**EXERCISE DIRECTIONS:** Each record must be printed again exactly as it appears.

**SUPPLIED RECORDS:**
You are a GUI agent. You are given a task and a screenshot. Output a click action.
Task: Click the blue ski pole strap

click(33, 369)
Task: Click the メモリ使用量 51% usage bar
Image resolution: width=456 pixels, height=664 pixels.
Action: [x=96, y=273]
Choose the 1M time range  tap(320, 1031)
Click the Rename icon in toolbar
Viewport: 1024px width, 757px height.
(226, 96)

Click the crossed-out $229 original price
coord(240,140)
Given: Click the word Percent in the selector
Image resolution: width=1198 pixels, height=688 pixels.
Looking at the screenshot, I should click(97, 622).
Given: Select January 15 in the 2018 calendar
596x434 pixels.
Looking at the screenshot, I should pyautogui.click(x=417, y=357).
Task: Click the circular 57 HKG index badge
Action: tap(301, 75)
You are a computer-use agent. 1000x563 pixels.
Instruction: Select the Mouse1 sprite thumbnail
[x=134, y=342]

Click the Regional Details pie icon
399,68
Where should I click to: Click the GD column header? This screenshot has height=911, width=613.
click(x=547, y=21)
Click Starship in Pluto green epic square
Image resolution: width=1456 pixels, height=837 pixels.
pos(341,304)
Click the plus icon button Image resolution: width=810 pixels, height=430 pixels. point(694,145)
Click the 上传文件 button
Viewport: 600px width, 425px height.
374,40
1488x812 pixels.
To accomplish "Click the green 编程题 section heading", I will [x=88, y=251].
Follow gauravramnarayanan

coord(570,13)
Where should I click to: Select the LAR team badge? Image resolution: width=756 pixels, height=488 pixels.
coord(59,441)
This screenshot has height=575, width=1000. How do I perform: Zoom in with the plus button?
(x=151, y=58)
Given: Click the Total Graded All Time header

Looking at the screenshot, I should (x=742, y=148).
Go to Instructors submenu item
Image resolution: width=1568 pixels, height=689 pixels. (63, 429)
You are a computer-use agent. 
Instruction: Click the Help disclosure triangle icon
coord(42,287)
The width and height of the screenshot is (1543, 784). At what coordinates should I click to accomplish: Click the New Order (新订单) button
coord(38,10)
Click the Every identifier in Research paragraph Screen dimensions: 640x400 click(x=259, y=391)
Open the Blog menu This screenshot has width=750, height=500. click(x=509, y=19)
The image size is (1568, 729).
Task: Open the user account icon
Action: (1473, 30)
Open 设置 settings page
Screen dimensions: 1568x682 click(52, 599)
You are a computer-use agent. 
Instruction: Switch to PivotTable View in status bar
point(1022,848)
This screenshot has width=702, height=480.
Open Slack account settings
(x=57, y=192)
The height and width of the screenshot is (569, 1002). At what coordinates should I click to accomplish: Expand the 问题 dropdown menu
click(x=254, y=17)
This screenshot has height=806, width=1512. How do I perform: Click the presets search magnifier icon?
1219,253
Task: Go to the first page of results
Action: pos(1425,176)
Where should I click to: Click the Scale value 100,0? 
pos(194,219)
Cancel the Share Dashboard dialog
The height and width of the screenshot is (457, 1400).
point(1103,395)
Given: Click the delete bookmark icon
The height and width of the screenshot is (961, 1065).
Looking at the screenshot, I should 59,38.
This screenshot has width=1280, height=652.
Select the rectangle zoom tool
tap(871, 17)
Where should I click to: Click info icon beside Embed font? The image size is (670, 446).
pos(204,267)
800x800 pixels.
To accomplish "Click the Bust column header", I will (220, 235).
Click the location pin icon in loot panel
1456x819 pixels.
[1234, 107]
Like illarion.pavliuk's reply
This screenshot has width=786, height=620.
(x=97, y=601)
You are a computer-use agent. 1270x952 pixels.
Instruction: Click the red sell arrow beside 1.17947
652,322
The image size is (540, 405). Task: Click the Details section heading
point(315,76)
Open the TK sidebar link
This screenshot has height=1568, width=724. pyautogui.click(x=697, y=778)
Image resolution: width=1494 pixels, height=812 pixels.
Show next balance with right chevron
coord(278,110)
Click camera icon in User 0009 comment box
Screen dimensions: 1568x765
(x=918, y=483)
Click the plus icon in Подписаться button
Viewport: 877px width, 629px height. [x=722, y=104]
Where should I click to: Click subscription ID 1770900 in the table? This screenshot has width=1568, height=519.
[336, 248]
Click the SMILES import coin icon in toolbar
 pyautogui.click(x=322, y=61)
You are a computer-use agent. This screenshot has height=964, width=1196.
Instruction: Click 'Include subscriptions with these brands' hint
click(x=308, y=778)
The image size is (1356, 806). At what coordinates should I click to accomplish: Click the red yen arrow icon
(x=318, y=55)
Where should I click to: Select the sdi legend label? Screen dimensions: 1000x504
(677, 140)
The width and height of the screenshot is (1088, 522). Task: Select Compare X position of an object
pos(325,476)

**ANSWER AREA:**
You are a GUI agent. You are given a task and a screenshot. Output a click action.
Task: Click the blue ski pole strap

click(33, 369)
Task: Click the メモリ使用量 51% usage bar
Image resolution: width=456 pixels, height=664 pixels.
Action: [x=96, y=273]
Choose the 1M time range  tap(320, 1031)
Click the Rename icon in toolbar
Viewport: 1024px width, 757px height.
(226, 96)

Click the crossed-out $229 original price
coord(240,140)
Given: Click the word Percent in the selector
Image resolution: width=1198 pixels, height=688 pixels.
Looking at the screenshot, I should click(97, 622).
Given: Select January 15 in the 2018 calendar
596x434 pixels.
Looking at the screenshot, I should pyautogui.click(x=417, y=357).
Task: Click the circular 57 HKG index badge
Action: tap(301, 75)
You are a computer-use agent. 1000x563 pixels.
Instruction: Select the Mouse1 sprite thumbnail
[x=134, y=342]

Click the Regional Details pie icon
399,68
Where should I click to: Click the GD column header? This screenshot has height=911, width=613.
click(x=547, y=21)
Click Starship in Pluto green epic square
Image resolution: width=1456 pixels, height=837 pixels.
pos(341,304)
Click the plus icon button Image resolution: width=810 pixels, height=430 pixels. point(694,145)
Click the 上传文件 button
Viewport: 600px width, 425px height.
374,40
1488x812 pixels.
To accomplish "Click the green 编程题 section heading", I will [x=88, y=251].
Follow gauravramnarayanan

coord(570,13)
Where should I click to: Select the LAR team badge? Image resolution: width=756 pixels, height=488 pixels.
coord(59,441)
This screenshot has height=575, width=1000. How do I perform: Zoom in with the plus button?
(x=151, y=58)
Given: Click the Total Graded All Time header

Looking at the screenshot, I should (x=742, y=148).
Go to Instructors submenu item
Image resolution: width=1568 pixels, height=689 pixels. (63, 429)
You are a computer-use agent. 
Instruction: Click the Help disclosure triangle icon
coord(42,287)
The width and height of the screenshot is (1543, 784). At what coordinates should I click to accomplish: Click the New Order (新订单) button
coord(38,10)
Click the Every identifier in Research paragraph Screen dimensions: 640x400 click(x=259, y=391)
Open the Blog menu This screenshot has width=750, height=500. click(x=509, y=19)
The image size is (1568, 729).
Task: Open the user account icon
Action: (1473, 30)
Open 设置 settings page
Screen dimensions: 1568x682 click(52, 599)
You are a computer-use agent. 
Instruction: Switch to PivotTable View in status bar
point(1022,848)
This screenshot has width=702, height=480.
Open Slack account settings
(x=57, y=192)
The height and width of the screenshot is (569, 1002). At what coordinates should I click to accomplish: Expand the 问题 dropdown menu
click(x=254, y=17)
This screenshot has height=806, width=1512. How do I perform: Click the presets search magnifier icon?
1219,253
Task: Go to the first page of results
Action: pos(1425,176)
Where should I click to: Click the Scale value 100,0? 
pos(194,219)
Cancel the Share Dashboard dialog
The height and width of the screenshot is (457, 1400).
point(1103,395)
Given: Click the delete bookmark icon
The height and width of the screenshot is (961, 1065).
Looking at the screenshot, I should 59,38.
This screenshot has width=1280, height=652.
Select the rectangle zoom tool
tap(871, 17)
Where should I click to: Click info icon beside Embed font? The image size is (670, 446).
pos(204,267)
800x800 pixels.
To accomplish "Click the Bust column header", I will (220, 235).
Click the location pin icon in loot panel
1456x819 pixels.
[1234, 107]
Like illarion.pavliuk's reply
This screenshot has width=786, height=620.
(x=97, y=601)
You are a computer-use agent. 1270x952 pixels.
Instruction: Click the red sell arrow beside 1.17947
652,322
The image size is (540, 405). Task: Click the Details section heading
point(315,76)
Open the TK sidebar link
This screenshot has height=1568, width=724. pyautogui.click(x=697, y=778)
Image resolution: width=1494 pixels, height=812 pixels.
Show next balance with right chevron
coord(278,110)
Click camera icon in User 0009 comment box
Screen dimensions: 1568x765
(x=918, y=483)
Click the plus icon in Подписаться button
Viewport: 877px width, 629px height. [x=722, y=104]
Where should I click to: Click subscription ID 1770900 in the table? This screenshot has width=1568, height=519.
[336, 248]
Click the SMILES import coin icon in toolbar
 pyautogui.click(x=322, y=61)
You are a computer-use agent. This screenshot has height=964, width=1196.
Instruction: Click 'Include subscriptions with these brands' hint
click(x=308, y=778)
The image size is (1356, 806). At what coordinates should I click to accomplish: Click the red yen arrow icon
(x=318, y=55)
Where should I click to: Select the sdi legend label? Screen dimensions: 1000x504
(677, 140)
The width and height of the screenshot is (1088, 522). Task: Select Compare X position of an object
pos(325,476)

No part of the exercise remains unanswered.